Task to complete:
Set every entry down again precisely.

Dataset:

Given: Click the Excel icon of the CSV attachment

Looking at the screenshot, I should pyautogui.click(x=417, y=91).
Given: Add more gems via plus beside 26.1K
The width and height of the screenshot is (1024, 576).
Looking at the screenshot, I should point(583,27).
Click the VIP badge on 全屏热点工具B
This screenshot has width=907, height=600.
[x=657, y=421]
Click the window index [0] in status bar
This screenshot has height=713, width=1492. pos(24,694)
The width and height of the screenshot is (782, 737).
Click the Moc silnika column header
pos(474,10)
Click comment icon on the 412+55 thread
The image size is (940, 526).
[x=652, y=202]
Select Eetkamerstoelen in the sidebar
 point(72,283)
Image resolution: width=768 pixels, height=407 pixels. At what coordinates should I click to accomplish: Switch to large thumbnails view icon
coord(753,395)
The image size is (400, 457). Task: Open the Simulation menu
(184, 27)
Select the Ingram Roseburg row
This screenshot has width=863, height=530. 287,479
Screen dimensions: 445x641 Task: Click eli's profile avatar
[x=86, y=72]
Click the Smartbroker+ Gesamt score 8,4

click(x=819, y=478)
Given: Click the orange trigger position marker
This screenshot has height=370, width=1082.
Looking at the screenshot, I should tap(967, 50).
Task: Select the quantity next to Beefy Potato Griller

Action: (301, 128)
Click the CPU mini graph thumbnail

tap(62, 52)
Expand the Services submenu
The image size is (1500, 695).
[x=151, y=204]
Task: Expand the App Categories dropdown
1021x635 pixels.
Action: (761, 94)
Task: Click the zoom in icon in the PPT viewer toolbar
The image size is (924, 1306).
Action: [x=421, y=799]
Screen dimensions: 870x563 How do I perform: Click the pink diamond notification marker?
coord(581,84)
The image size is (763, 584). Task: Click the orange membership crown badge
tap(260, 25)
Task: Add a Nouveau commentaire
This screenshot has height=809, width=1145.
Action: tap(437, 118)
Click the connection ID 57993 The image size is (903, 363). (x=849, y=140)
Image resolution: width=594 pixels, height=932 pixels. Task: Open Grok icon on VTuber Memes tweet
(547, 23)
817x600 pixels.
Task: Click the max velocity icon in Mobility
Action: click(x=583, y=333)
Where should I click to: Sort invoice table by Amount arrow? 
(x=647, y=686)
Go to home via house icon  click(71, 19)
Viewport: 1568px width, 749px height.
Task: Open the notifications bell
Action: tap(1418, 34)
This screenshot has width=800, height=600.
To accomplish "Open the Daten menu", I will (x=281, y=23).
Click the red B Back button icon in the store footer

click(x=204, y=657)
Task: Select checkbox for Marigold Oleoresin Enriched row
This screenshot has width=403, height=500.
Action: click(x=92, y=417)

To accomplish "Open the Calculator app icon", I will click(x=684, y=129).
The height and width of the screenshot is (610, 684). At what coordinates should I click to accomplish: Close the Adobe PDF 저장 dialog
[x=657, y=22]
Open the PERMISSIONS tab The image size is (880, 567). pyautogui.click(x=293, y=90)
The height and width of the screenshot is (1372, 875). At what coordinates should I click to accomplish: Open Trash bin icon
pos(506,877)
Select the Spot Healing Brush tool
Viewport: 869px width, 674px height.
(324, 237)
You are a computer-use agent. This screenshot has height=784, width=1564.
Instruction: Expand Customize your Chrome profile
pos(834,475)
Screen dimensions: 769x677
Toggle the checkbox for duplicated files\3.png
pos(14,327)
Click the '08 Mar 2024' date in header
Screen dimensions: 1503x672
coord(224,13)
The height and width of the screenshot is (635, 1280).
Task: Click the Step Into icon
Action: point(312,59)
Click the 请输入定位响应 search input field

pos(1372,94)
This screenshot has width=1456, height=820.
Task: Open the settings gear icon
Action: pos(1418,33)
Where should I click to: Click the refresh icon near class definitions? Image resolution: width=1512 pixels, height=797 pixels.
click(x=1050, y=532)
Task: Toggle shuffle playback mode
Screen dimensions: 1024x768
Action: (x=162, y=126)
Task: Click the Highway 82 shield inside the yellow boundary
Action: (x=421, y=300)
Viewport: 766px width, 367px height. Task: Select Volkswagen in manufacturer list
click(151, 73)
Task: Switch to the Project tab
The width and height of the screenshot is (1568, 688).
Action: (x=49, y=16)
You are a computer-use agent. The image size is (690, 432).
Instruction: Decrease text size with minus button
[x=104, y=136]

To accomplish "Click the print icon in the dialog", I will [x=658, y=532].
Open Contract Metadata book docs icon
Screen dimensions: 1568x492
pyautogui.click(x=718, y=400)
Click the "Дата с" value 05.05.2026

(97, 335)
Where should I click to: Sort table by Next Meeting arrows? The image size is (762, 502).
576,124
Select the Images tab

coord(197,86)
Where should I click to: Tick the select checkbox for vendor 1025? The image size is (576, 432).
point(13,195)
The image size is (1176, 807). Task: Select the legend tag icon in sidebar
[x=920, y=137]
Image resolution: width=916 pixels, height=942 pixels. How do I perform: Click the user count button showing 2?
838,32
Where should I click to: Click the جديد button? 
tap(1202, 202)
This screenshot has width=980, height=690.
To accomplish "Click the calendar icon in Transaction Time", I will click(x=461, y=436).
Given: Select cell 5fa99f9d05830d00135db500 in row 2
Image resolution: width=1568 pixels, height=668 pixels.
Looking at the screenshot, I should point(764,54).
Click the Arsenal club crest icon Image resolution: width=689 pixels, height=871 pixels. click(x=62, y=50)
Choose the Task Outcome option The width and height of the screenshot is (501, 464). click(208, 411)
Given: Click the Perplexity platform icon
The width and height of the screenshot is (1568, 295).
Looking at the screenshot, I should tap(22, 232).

Result below:
Given: Click the Excel icon of the CSV attachment

Looking at the screenshot, I should pyautogui.click(x=417, y=91).
Given: Add more gems via plus beside 26.1K
The width and height of the screenshot is (1024, 576).
Looking at the screenshot, I should point(583,27).
Click the VIP badge on 全屏热点工具B
This screenshot has width=907, height=600.
[x=657, y=421]
Click the window index [0] in status bar
This screenshot has height=713, width=1492. pos(24,694)
The width and height of the screenshot is (782, 737).
Click the Moc silnika column header
pos(474,10)
Click comment icon on the 412+55 thread
The image size is (940, 526).
[x=652, y=202]
Select Eetkamerstoelen in the sidebar
 point(72,283)
Image resolution: width=768 pixels, height=407 pixels. At what coordinates should I click to accomplish: Switch to large thumbnails view icon
coord(753,395)
The image size is (400, 457). Task: Open the Simulation menu
(184, 27)
Select the Ingram Roseburg row
This screenshot has width=863, height=530. 287,479
Screen dimensions: 445x641 Task: Click eli's profile avatar
[x=86, y=72]
Click the Smartbroker+ Gesamt score 8,4

click(x=819, y=478)
Given: Click the orange trigger position marker
This screenshot has height=370, width=1082.
Looking at the screenshot, I should tap(967, 50).
Task: Select the quantity next to Beefy Potato Griller

Action: (301, 128)
Click the CPU mini graph thumbnail

tap(62, 52)
Expand the Services submenu
The image size is (1500, 695).
[x=151, y=204]
Task: Expand the App Categories dropdown
1021x635 pixels.
Action: (761, 94)
Task: Click the zoom in icon in the PPT viewer toolbar
The image size is (924, 1306).
Action: [x=421, y=799]
Screen dimensions: 870x563 How do I perform: Click the pink diamond notification marker?
coord(581,84)
The image size is (763, 584). Task: Click the orange membership crown badge
tap(260, 25)
Task: Add a Nouveau commentaire
This screenshot has height=809, width=1145.
Action: tap(437, 118)
Click the connection ID 57993 The image size is (903, 363). (x=849, y=140)
Image resolution: width=594 pixels, height=932 pixels. Task: Open Grok icon on VTuber Memes tweet
(547, 23)
817x600 pixels.
Task: Click the max velocity icon in Mobility
Action: click(x=583, y=333)
Where should I click to: Sort invoice table by Amount arrow? 
(x=647, y=686)
Go to home via house icon  click(71, 19)
Viewport: 1568px width, 749px height.
Task: Open the notifications bell
Action: tap(1418, 34)
This screenshot has width=800, height=600.
To accomplish "Open the Daten menu", I will (x=281, y=23).
Click the red B Back button icon in the store footer

click(x=204, y=657)
Task: Select checkbox for Marigold Oleoresin Enriched row
This screenshot has width=403, height=500.
Action: click(x=92, y=417)

To accomplish "Open the Calculator app icon", I will click(x=684, y=129).
The height and width of the screenshot is (610, 684). At what coordinates should I click to accomplish: Close the Adobe PDF 저장 dialog
[x=657, y=22]
Open the PERMISSIONS tab The image size is (880, 567). pyautogui.click(x=293, y=90)
The height and width of the screenshot is (1372, 875). At what coordinates should I click to accomplish: Open Trash bin icon
pos(506,877)
Select the Spot Healing Brush tool
Viewport: 869px width, 674px height.
(324, 237)
You are a computer-use agent. This screenshot has height=784, width=1564.
Instruction: Expand Customize your Chrome profile
pos(834,475)
Screen dimensions: 769x677
Toggle the checkbox for duplicated files\3.png
pos(14,327)
Click the '08 Mar 2024' date in header
Screen dimensions: 1503x672
coord(224,13)
The height and width of the screenshot is (635, 1280).
Task: Click the Step Into icon
Action: point(312,59)
Click the 请输入定位响应 search input field

pos(1372,94)
This screenshot has width=1456, height=820.
Task: Open the settings gear icon
Action: pos(1418,33)
Where should I click to: Click the refresh icon near class definitions? Image resolution: width=1512 pixels, height=797 pixels.
click(x=1050, y=532)
Task: Toggle shuffle playback mode
Screen dimensions: 1024x768
Action: (x=162, y=126)
Task: Click the Highway 82 shield inside the yellow boundary
Action: (x=421, y=300)
Viewport: 766px width, 367px height. Task: Select Volkswagen in manufacturer list
click(151, 73)
Task: Switch to the Project tab
The width and height of the screenshot is (1568, 688).
Action: (x=49, y=16)
You are a computer-use agent. The image size is (690, 432).
Instruction: Decrease text size with minus button
[x=104, y=136]

To accomplish "Click the print icon in the dialog", I will [x=658, y=532].
Open Contract Metadata book docs icon
Screen dimensions: 1568x492
pyautogui.click(x=718, y=400)
Click the "Дата с" value 05.05.2026

(97, 335)
Where should I click to: Sort table by Next Meeting arrows? The image size is (762, 502).
576,124
Select the Images tab

coord(197,86)
Where should I click to: Tick the select checkbox for vendor 1025? The image size is (576, 432).
point(13,195)
The image size is (1176, 807). Task: Select the legend tag icon in sidebar
[x=920, y=137]
Image resolution: width=916 pixels, height=942 pixels. How do I perform: Click the user count button showing 2?
838,32
Where should I click to: Click the جديد button? 
tap(1202, 202)
This screenshot has width=980, height=690.
To accomplish "Click the calendar icon in Transaction Time", I will click(x=461, y=436).
Given: Select cell 5fa99f9d05830d00135db500 in row 2
Image resolution: width=1568 pixels, height=668 pixels.
Looking at the screenshot, I should point(764,54).
Click the Arsenal club crest icon Image resolution: width=689 pixels, height=871 pixels. click(x=62, y=50)
Choose the Task Outcome option The width and height of the screenshot is (501, 464). click(208, 411)
Given: Click the Perplexity platform icon
The width and height of the screenshot is (1568, 295).
Looking at the screenshot, I should tap(22, 232).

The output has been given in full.